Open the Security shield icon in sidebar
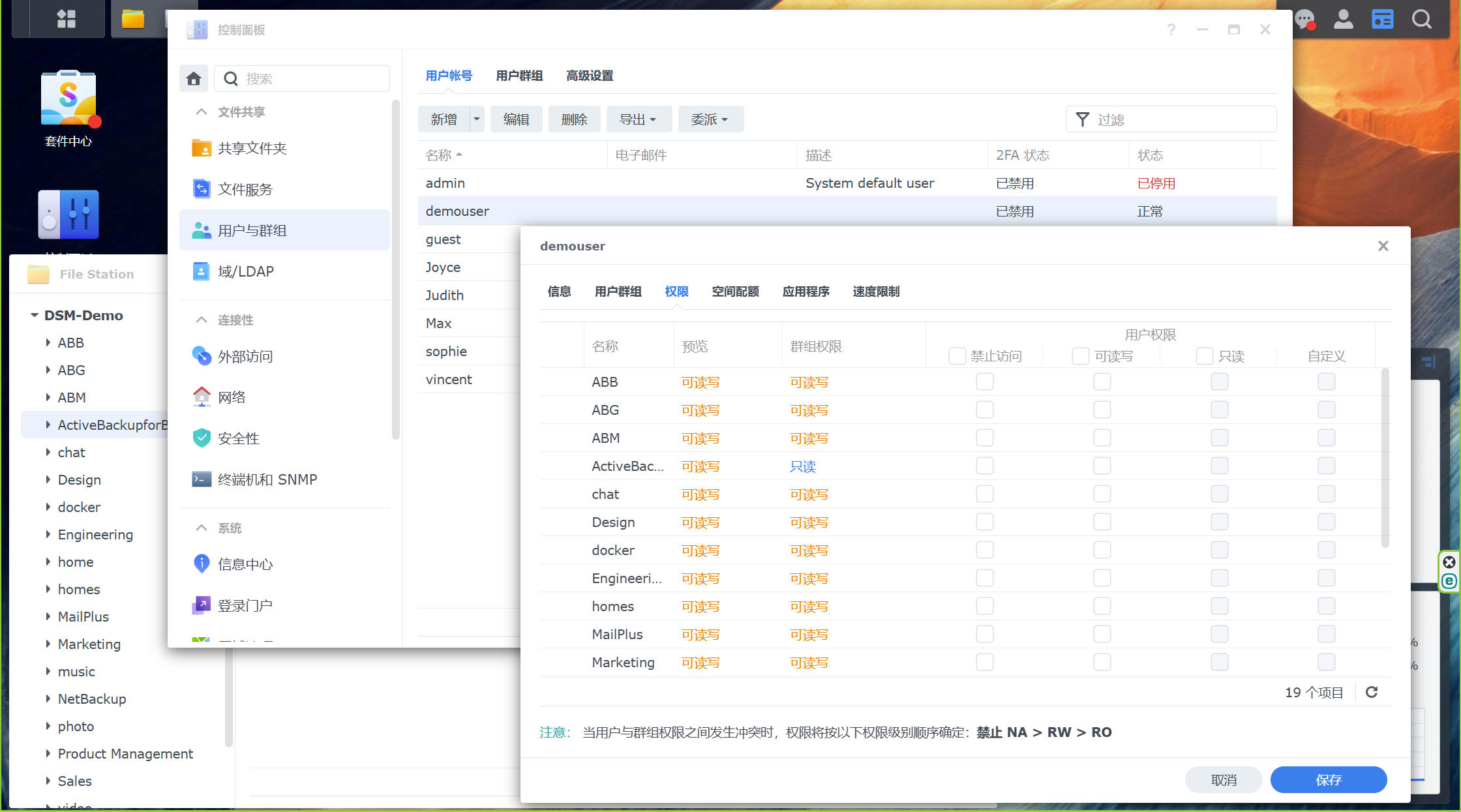The height and width of the screenshot is (812, 1461). [x=202, y=438]
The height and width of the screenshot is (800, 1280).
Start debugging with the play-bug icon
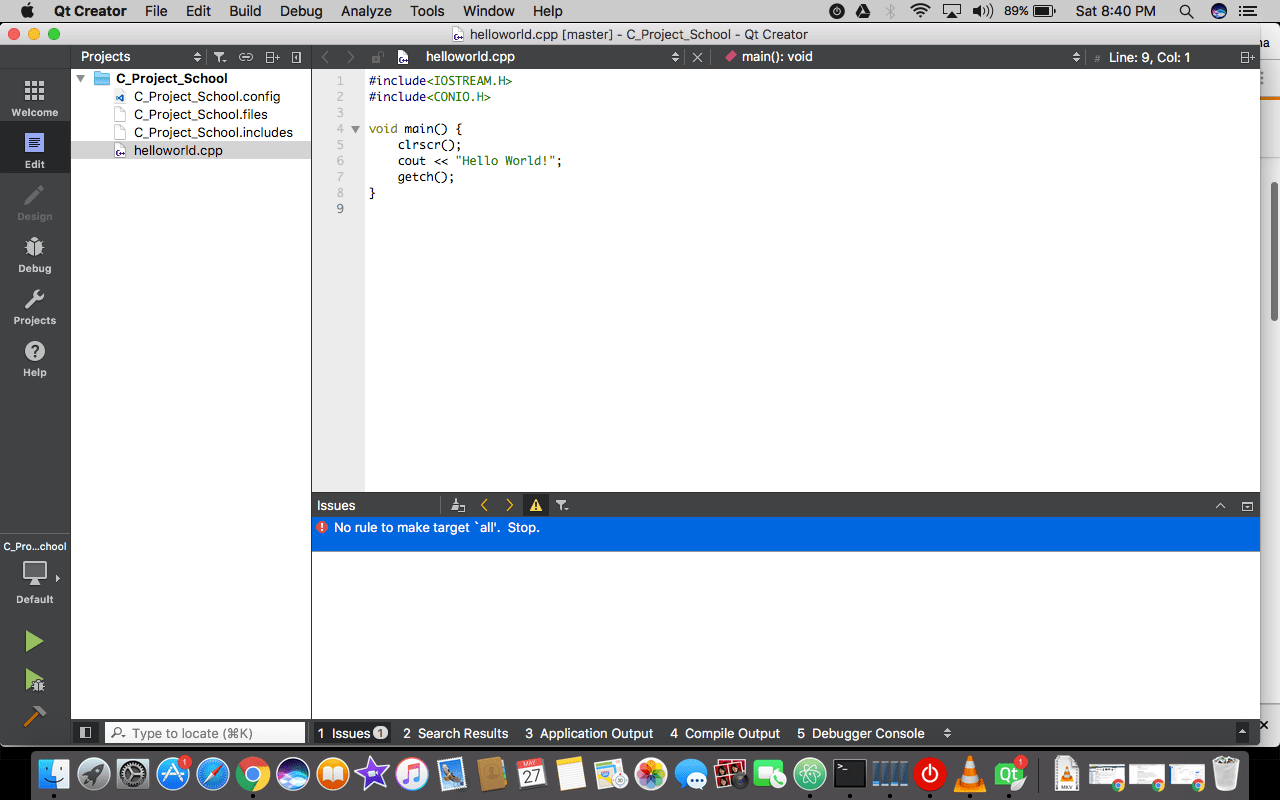click(x=34, y=680)
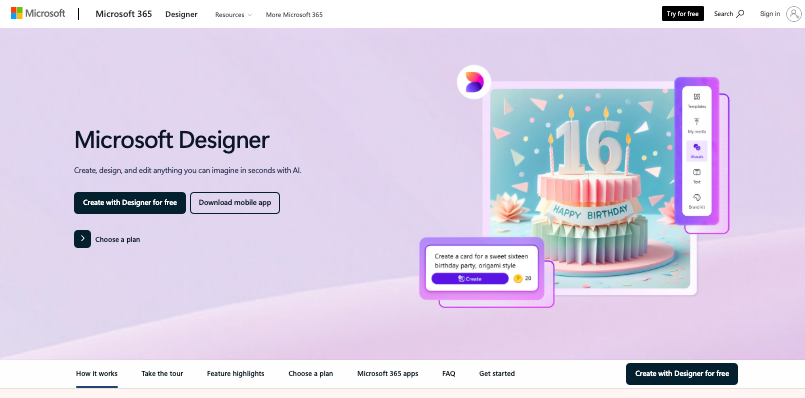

------------------------

### PROMPT
Rewrite all the items above with every "icon" changed to "button" and everything else kept the same. Leave out the pictures.

### REPLY
Open the Security shield button in sidebar
The height and width of the screenshot is (812, 1461). [x=202, y=438]
The height and width of the screenshot is (800, 1280).
Start debugging with the play-bug button
click(x=34, y=680)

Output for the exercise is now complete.